Naja, so ganz stimmt das nicht. Bei dieser wirklich dummen Verschlüsselung kann man auch mit ein wenig Kryptoanalyse drauf kommen, wie der Schlüssel und deswegen auch der verschlüsselte Satz lauten. Denn dummerweise tauchen gewisse Buchstaben in der Sprache häufiger auf als andere, und dieses Muster kann man als Ansatzpunkt sehr gut benutzen.

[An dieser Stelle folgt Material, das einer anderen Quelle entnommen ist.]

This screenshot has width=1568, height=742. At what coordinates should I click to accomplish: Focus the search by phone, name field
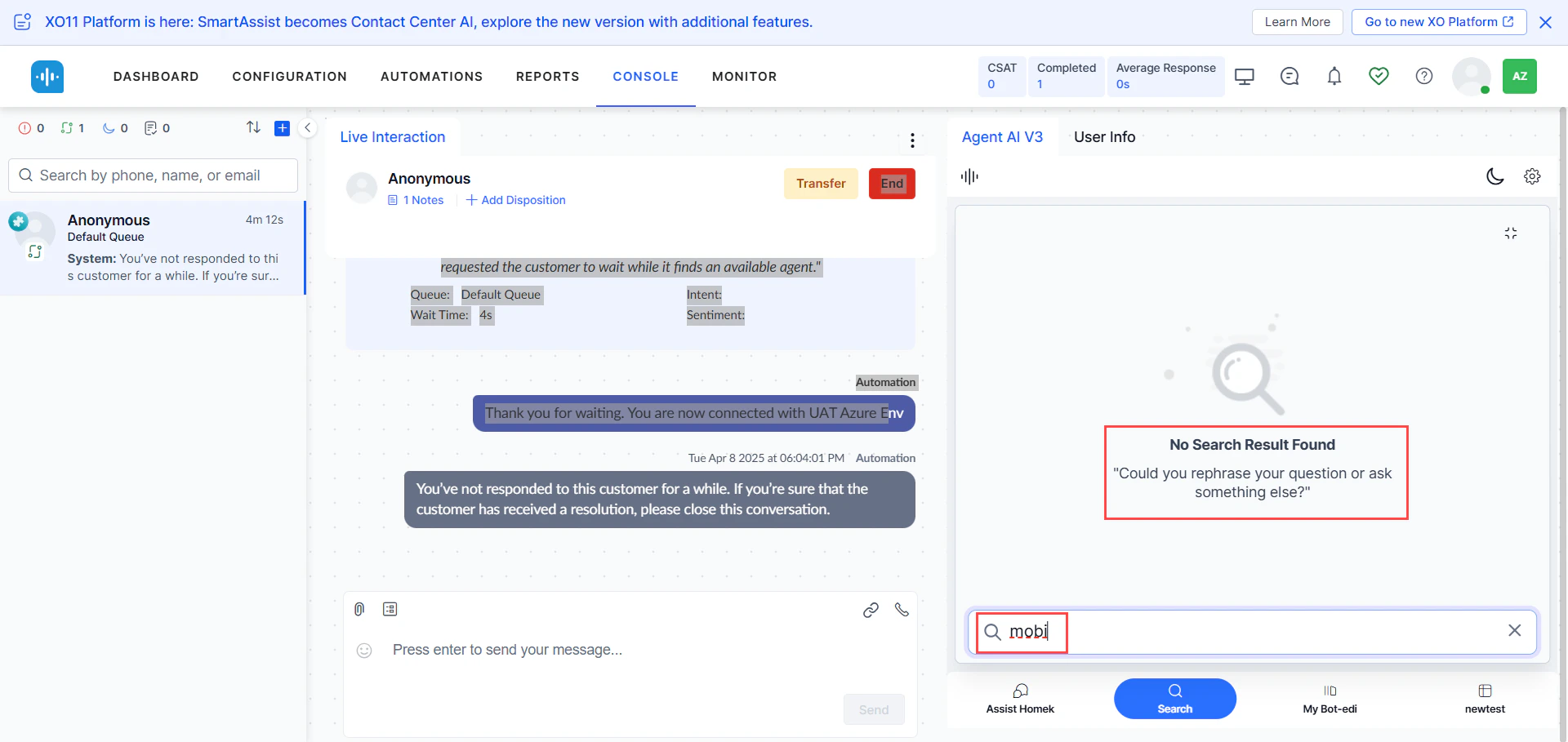coord(153,176)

Deswegen: Sicher sind die Verschlüsselungsmechanismen, welche von anerkannten Cryptographen als sicher bezeichnet werden (jedenfalls bis zum Beweis des Gegenteils). Vollkommen unsicher sind mit Sicherheit ;) selbst ausgedachte Mechanismen. Dass Cäsar mit seiner Verschlüsselung Erfolg hatte, lag an der begrenzten Rechenkapazität der damaligen Zeit. Die deutsche Wehrmacht hatte mit ihrer Enigma-Maschine schon weniger Glück - das haben die Polen (und später auch die Engländer) schon recht bald geknackt und konnten praktisch alle Funksprüche mitlesen.